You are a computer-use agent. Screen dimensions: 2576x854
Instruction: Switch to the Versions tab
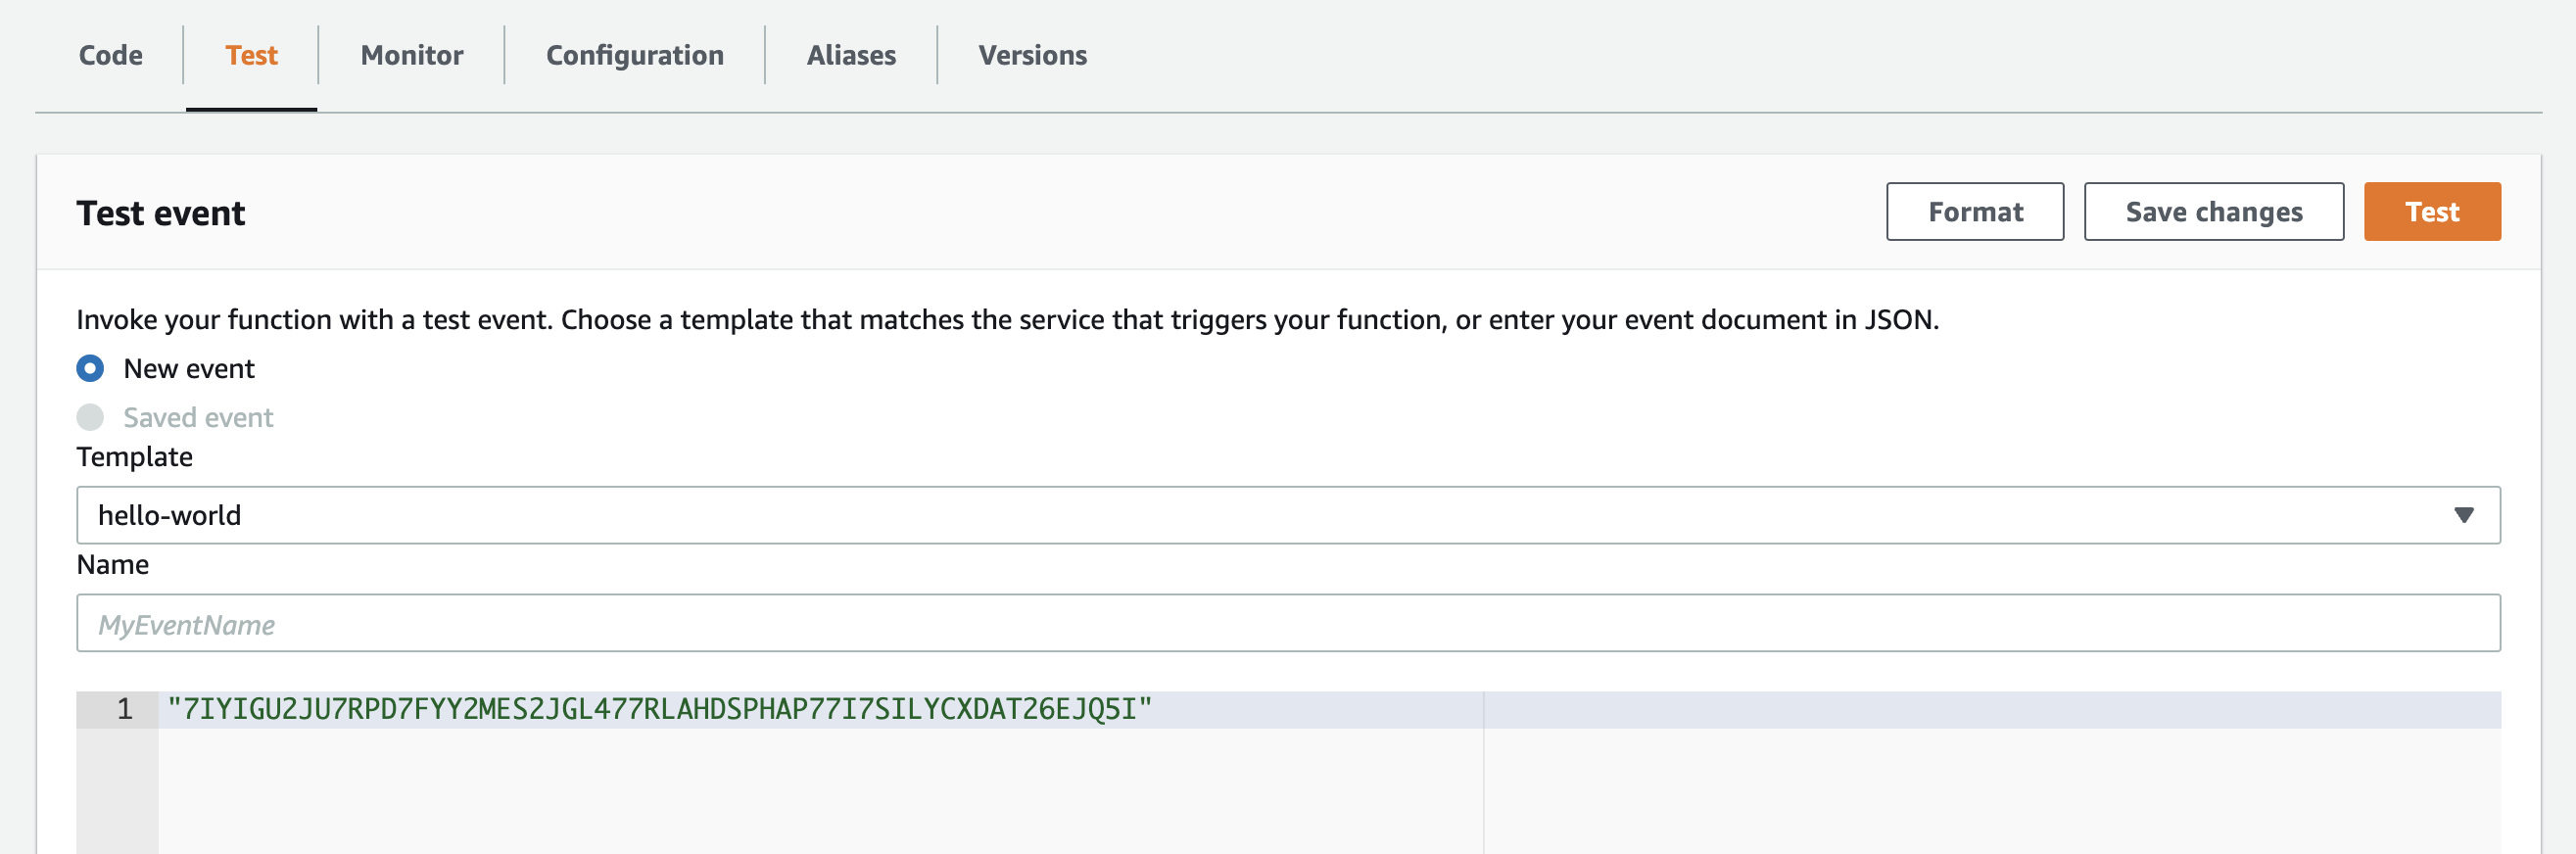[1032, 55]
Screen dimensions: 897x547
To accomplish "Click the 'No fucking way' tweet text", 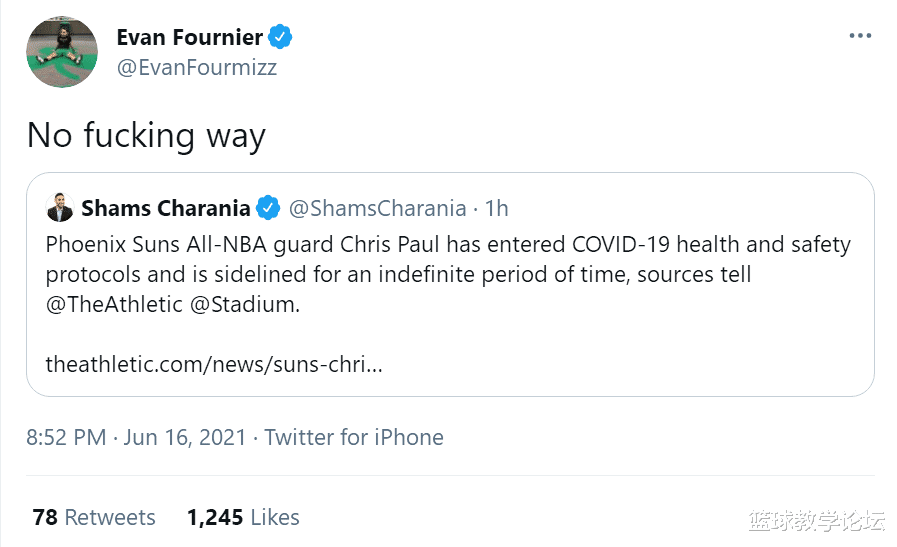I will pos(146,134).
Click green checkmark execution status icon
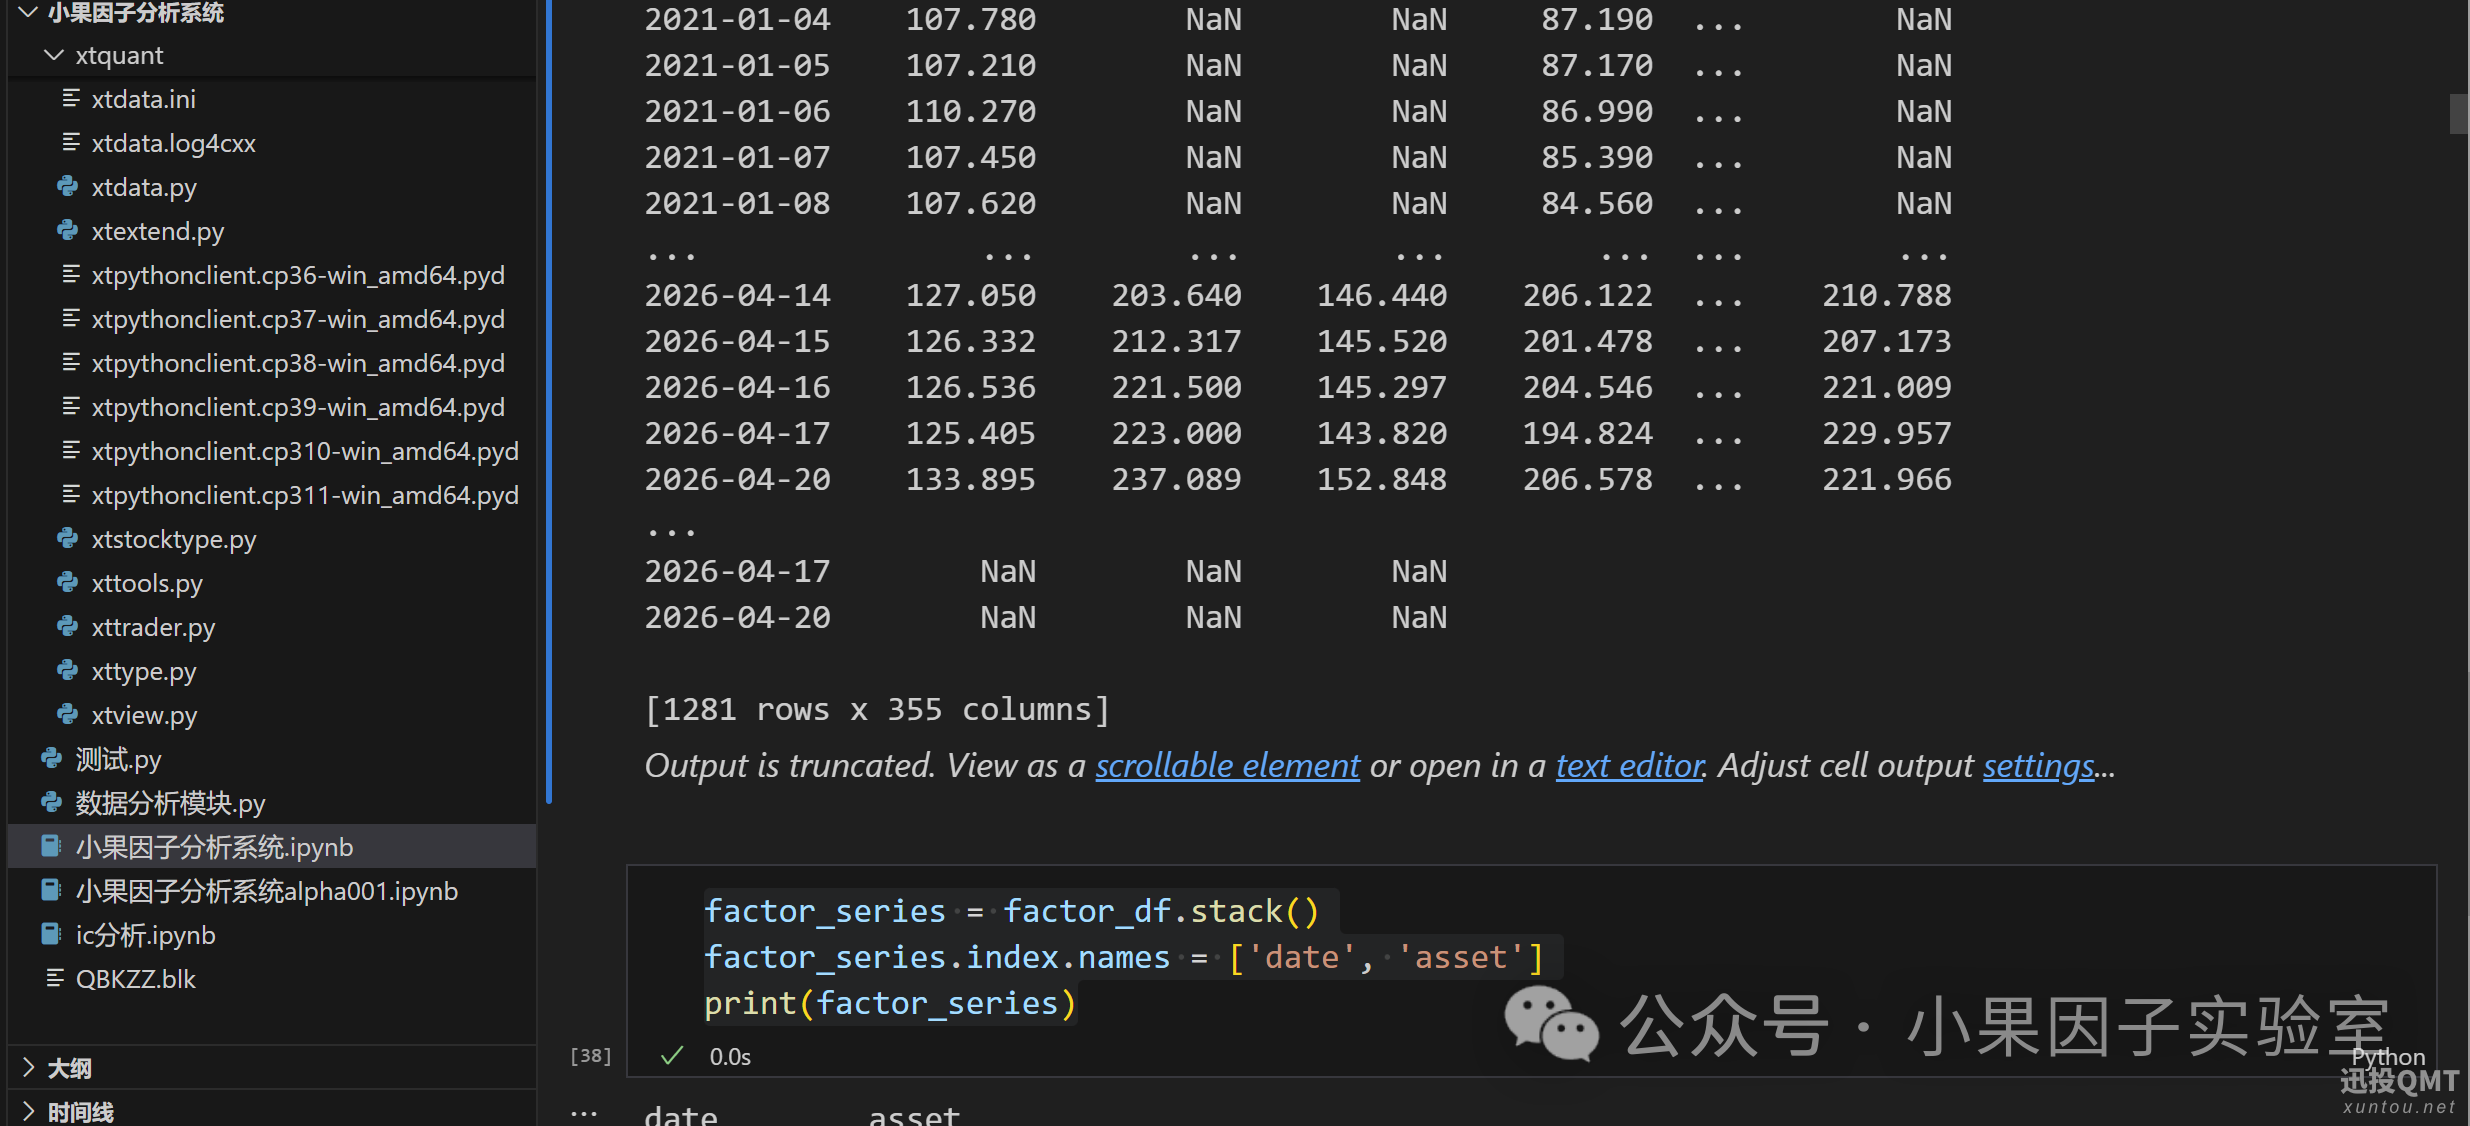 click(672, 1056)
::::
__Task to carry out__
Gather every line in the records above that contains the word "dimensions", and copy each of those lines out. Case counts, so a line matches only if the capitalization matches too.

__The output__
You are a computer-use agent. Screen dimensions: 2576x854
Screen dimensions: 897x547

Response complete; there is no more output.